Fortunate Link―ツキの守り手―


「…大丈夫?」

それに気づいた蓮は、倒れたダンボールをひょいひょいと拾い、バランス良く台車の上に乗せていく。

「…あっ。はいっ。…すみません!…いやありがとうございます!」

女子生徒はペコッと頭を下げる。

「よぅさんの量やな。

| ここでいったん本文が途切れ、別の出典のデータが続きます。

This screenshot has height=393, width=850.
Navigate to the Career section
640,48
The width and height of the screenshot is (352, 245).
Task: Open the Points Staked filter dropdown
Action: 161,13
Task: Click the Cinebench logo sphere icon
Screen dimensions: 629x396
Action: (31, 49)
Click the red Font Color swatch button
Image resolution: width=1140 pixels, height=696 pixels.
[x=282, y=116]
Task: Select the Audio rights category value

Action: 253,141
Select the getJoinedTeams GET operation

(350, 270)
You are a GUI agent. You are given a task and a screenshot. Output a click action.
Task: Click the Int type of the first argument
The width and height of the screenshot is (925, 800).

一人で大丈夫?」

「だ、大丈夫です」

「そう?……ほな気をつけて、な」

蓮は懐っこい笑みを浮かべて、ひらひら手を振る。

それを見た女子生徒の顔にパッと朱がさした。

「あっ、あの…」

ごそごそと箱の中から何かを取り出し、

「良ければこれどうぞ」

差し出したそれは、可愛らしくラッピングされたクッキー。

蓮は一瞬きょとんとした顔をし、

「えっ?俺に?」

「は、はい」

どぎまぎした様子で相手は頷く。

蓮はそれを受け取り、

「おおきに、な♪」

ニッと笑って礼を言った。

女子生徒はますます顔を赤くし、ペコペコと頭を下げ、台車を押して去っていった。


それを見送り…、

「甘いもん苦手やけど」

ちらっと手元に目をやる。

「……悪い気せぇへんな」

摘み上げたその袋を見ながら、頬を緩ませる。


やっぱり高校生は良い。
初々しくて清々しくて。


上機嫌で再び歩き出す。

今日は楽しい一日となりそうだ、と。
そんな予感を胸に……。




「――随分と楽しそうにやっているな」


和やかな騒音を割って、凛と響く声。




突如、背後から掛かったその声に蓮の足がぴたりと止まった――。

一秒前までの弾んだ気持ちが、その一瞬にして消失した。


顔を見なくてもその声の主が誰であるか、蓮には分かっていた。

でも信じられない。
なぜこんな所に?

確かめるべく、振り返る。


「――スイ」


思ったとおりの人物が、そこに立っていた。